Wednesday, September 12, 2007

African Development Center, Prospect editor on Islamic finance

The African Development Center receives positive press in African-focused paper Mshale:
"One of ADC’s most notable achievements is the tailoring of loans to be Sharia-compliant to make them attractive to Muslims. Minneapolis is the first city in the United States to offer such a financing product. These loans targets low and moderate income borrowers."

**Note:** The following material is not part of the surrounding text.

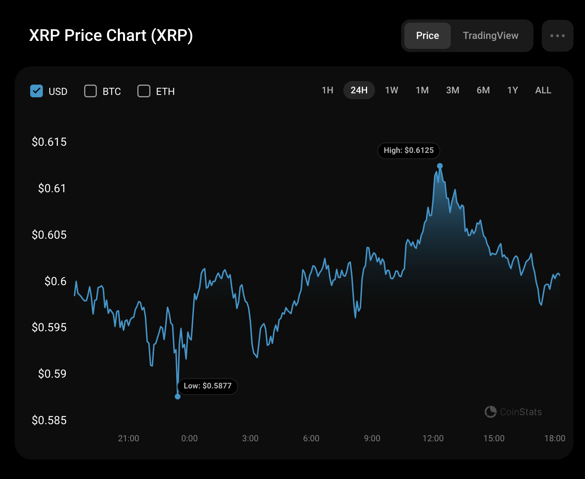This screenshot has width=585, height=479.
Task: Click the CoinStats logo watermark
Action: 513,412
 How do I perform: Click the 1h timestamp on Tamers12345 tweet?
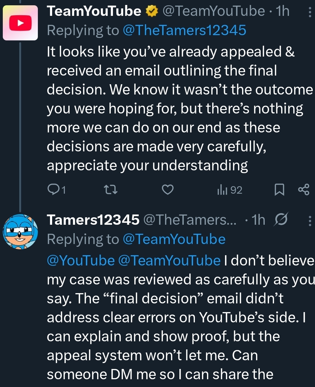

David Goodhart, editor of Prospect magazine and senior correspondent for the Financial Times, describes a recent trip to Malaysia. Initially a skeptic about Islamic finance, he writes:
"Islam, I discovered, may have stumbled upon a new economic motor in the shape of Islamic finance. I used to think that Islamic finance was a slightly absurd game—a means to respect the Koranic prohibition on usury by dressing up interest payments as something else, usually fees. It turns it out that it is rather more than that; in fact, it has spawned a big and sophisticated financial sector of its own (Malaysia is a centre of the Islamic bond market). But Islamic finance has a wider symbolic role for Muslim reformers, like Badawi—it shows that you can hold to the underlying principles and values of the religion but adapt those principles to the modern capitalist world so that Muslims need not lose out on prosperity and economic growth."

BNP Paribas plans to issue two sukuk it was forced to postpone with the problems in the credit market originating from the U.S. subprime crisis.